HOOSICK FALLS, N.Y. (NEWS10) – The cleanup continues in Hoosick Falls after the village was devastated by extensive flooding over the weekend.
On Saturday night, water from Woods Brook in Hoosick Falls rushed through homes and devoured roads. Officials needed to evacuate dozens of people.
“I have six tenants who currently have no home, so I have to get a lot of work done,” Jed Donavan said.
That work includes ripping up floors and gutting entire apartments.
“It’s no joke,” he said. “This is worse than the hurricane.”
It may be the worst damage thus far, but it’s not the first time Woods Brook has caused turmoil. It’s been a problem for decades.
“The Army Corps, back in the 1930s, put a large wall there behind the building, and that wall is gone,” Donavan said.
Mayor Rob Allen gave local and state officials a tour of the damage on Monday.

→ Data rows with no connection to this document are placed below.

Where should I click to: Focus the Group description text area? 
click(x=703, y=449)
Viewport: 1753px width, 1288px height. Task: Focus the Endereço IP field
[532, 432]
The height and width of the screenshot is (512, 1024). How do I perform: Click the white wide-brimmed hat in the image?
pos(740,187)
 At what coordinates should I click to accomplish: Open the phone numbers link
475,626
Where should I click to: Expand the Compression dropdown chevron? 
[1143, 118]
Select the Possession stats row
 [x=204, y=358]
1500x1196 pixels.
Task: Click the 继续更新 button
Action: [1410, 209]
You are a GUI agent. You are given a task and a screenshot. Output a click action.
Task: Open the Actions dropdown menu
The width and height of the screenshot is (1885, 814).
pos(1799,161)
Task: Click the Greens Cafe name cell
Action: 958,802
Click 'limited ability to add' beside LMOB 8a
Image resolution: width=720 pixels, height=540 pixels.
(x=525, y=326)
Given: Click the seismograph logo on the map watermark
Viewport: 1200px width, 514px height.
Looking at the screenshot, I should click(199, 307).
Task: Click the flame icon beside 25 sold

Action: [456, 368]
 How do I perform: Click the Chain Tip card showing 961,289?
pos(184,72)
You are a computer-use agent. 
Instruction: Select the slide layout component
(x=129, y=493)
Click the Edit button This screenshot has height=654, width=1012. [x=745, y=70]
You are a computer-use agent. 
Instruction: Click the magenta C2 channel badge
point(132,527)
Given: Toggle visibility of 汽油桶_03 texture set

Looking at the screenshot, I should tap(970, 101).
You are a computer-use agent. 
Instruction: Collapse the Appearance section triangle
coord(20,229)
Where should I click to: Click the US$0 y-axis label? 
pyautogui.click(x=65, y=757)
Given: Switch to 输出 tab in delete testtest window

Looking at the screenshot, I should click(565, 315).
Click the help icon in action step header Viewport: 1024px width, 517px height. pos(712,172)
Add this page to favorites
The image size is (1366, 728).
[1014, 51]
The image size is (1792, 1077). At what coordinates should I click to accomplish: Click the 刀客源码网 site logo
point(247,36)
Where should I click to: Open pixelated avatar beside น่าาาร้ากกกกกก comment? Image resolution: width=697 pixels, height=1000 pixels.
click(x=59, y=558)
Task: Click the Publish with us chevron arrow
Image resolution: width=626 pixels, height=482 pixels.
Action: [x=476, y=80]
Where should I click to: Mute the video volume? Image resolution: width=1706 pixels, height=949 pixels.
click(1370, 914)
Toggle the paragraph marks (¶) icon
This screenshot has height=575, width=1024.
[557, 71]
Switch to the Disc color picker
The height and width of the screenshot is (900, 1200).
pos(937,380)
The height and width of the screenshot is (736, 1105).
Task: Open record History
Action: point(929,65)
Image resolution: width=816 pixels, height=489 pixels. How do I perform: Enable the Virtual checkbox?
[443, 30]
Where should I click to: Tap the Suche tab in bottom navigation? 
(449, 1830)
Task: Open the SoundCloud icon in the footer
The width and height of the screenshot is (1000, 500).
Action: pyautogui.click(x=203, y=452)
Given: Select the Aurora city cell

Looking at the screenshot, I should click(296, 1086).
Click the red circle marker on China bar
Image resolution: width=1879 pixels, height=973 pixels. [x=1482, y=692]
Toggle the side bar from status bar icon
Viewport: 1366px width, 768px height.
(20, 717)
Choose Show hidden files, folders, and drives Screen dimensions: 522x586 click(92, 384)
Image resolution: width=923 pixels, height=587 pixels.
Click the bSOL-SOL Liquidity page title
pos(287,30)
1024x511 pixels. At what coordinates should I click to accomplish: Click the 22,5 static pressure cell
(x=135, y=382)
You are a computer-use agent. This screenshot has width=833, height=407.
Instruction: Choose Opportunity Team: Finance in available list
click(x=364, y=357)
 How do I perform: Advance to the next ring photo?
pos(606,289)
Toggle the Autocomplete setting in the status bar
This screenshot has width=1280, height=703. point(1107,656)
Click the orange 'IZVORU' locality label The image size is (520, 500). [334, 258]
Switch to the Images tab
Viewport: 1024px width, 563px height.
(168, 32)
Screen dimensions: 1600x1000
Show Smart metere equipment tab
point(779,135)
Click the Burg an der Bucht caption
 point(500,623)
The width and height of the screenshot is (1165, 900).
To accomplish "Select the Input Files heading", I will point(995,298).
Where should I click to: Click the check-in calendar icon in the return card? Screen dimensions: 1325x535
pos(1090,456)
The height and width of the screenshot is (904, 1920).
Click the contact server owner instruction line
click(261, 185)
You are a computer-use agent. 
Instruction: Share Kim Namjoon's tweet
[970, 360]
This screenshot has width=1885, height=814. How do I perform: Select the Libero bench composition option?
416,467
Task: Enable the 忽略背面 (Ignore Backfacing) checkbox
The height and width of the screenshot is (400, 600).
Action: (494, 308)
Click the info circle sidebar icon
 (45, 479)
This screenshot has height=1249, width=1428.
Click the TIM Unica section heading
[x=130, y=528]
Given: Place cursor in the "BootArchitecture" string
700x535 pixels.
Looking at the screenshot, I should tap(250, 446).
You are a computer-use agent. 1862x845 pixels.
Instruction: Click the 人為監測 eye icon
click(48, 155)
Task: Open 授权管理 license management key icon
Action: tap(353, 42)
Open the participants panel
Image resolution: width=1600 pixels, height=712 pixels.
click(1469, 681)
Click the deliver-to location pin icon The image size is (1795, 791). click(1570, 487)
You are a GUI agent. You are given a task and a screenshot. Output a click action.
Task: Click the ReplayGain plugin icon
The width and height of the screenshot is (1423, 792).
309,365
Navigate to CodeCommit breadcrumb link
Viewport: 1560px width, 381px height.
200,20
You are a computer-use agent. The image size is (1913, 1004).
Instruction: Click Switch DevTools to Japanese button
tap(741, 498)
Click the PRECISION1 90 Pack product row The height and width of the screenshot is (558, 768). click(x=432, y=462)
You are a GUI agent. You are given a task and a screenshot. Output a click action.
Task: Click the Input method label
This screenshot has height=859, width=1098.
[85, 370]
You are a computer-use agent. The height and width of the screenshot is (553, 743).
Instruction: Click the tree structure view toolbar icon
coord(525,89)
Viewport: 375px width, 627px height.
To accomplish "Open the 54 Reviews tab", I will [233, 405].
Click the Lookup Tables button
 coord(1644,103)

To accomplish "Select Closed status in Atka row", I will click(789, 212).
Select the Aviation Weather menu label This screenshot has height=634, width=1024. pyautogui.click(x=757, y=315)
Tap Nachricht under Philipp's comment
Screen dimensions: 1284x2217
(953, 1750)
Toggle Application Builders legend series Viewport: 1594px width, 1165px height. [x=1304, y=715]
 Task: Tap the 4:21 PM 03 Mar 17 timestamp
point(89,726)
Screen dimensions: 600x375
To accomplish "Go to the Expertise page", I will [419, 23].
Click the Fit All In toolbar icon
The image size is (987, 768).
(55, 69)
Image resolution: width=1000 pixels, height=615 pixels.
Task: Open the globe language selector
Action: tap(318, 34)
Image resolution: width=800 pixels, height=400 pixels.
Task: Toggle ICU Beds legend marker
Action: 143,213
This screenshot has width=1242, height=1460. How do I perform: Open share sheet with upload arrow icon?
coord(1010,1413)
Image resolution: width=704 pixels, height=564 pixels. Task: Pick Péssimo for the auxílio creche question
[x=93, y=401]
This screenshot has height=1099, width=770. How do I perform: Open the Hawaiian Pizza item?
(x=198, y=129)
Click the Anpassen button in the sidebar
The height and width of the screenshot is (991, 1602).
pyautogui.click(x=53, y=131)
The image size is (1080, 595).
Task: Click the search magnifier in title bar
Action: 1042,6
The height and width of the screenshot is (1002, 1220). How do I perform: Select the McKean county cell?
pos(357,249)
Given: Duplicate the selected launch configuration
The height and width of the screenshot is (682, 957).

“You want to be able to park in your driveway, but you’re afraid,” Sherri Stevenson, of Hoosick Falls, said.
She’s afraid of a sinkhole that extends down to the culvert while the high waters of Woods Brook lurk nearby.
“It’s a bureaucratic nightmare, as you would imagine,” Allen said. “It involves village property, town property, private property. DEC would be involved; Army Corps of Engineers would be involved.”
Many wondered if the flood water could be contaminated with the toxic chemical PFOA that has already plagued the area.
“I don’t think we have a concern about that right now,” NYS DEC Asst. Commissioner Julie Tighe said. “I mean, that was one of the things we first checked out yesterday to check in on that.”
U.S. Rep. John Faso also brought up talks of a solution in the midst of the cleanup.
“They have to do the damage assessments, and if they cross the threshold, then the state would be able to make an application to the federal government,” he said.
The mayor said the village received a grant last year for an engineering plan for Woods Brook. A public hearing is scheduled for next week on the issue.
In addition, the DEC is assisting homeowners with Point of Entry Treatment Systems, individual filters used by those with private wells to filter out contamination.
At this point, officials said the filters should not be impacted by flooding. However, staff is reaching out to homeowners with installed filters in flooded areas to ensure things are still operating the way they should be.
Anyone with questions or concerns should call the DEC hotline at 1-888-459-8667.